#### Data under study:
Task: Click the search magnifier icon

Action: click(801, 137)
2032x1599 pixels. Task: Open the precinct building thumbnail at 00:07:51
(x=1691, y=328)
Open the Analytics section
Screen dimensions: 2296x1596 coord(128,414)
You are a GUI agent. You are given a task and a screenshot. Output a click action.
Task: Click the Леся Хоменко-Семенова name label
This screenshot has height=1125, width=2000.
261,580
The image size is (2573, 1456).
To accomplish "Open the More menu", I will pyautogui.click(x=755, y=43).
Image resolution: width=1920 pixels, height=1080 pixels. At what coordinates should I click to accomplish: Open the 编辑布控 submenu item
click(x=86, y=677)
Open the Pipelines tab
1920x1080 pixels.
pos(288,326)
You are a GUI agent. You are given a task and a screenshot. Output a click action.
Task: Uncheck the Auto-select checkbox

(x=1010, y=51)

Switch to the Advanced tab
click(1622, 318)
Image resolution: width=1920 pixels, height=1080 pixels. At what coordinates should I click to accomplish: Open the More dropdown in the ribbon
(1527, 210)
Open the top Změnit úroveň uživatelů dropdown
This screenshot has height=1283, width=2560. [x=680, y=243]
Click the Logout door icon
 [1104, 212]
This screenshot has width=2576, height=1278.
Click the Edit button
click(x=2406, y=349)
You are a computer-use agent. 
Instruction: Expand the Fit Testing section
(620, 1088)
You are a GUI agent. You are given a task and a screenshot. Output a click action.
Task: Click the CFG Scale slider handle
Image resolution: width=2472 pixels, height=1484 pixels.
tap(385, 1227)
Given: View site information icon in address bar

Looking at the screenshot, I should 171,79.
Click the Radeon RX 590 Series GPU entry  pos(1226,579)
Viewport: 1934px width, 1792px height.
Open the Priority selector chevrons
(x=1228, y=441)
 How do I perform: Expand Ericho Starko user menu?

#### Required work:
From the first line to the last, return the data exactly as written.

#### Result of the task:
Task: Click the search magnifier icon

Action: click(801, 137)
2032x1599 pixels. Task: Open the precinct building thumbnail at 00:07:51
(x=1691, y=328)
Open the Analytics section
Screen dimensions: 2296x1596 coord(128,414)
You are a GUI agent. You are given a task and a screenshot. Output a click action.
Task: Click the Леся Хоменко-Семенова name label
This screenshot has height=1125, width=2000.
261,580
The image size is (2573, 1456).
To accomplish "Open the More menu", I will pyautogui.click(x=755, y=43).
Image resolution: width=1920 pixels, height=1080 pixels. At what coordinates should I click to accomplish: Open the 编辑布控 submenu item
click(x=86, y=677)
Open the Pipelines tab
1920x1080 pixels.
pos(288,326)
You are a GUI agent. You are given a task and a screenshot. Output a click action.
Task: Uncheck the Auto-select checkbox

(x=1010, y=51)

Switch to the Advanced tab
click(1622, 318)
Image resolution: width=1920 pixels, height=1080 pixels. At what coordinates should I click to accomplish: Open the More dropdown in the ribbon
(1527, 210)
Open the top Změnit úroveň uživatelů dropdown
This screenshot has height=1283, width=2560. [x=680, y=243]
Click the Logout door icon
 [1104, 212]
This screenshot has width=2576, height=1278.
Click the Edit button
click(x=2406, y=349)
You are a computer-use agent. 
Instruction: Expand the Fit Testing section
(620, 1088)
You are a GUI agent. You are given a task and a screenshot. Output a click action.
Task: Click the CFG Scale slider handle
Image resolution: width=2472 pixels, height=1484 pixels.
tap(385, 1227)
Given: View site information icon in address bar

Looking at the screenshot, I should 171,79.
Click the Radeon RX 590 Series GPU entry  pos(1226,579)
Viewport: 1934px width, 1792px height.
Open the Priority selector chevrons
(x=1228, y=441)
 How do I perform: Expand Ericho Starko user menu?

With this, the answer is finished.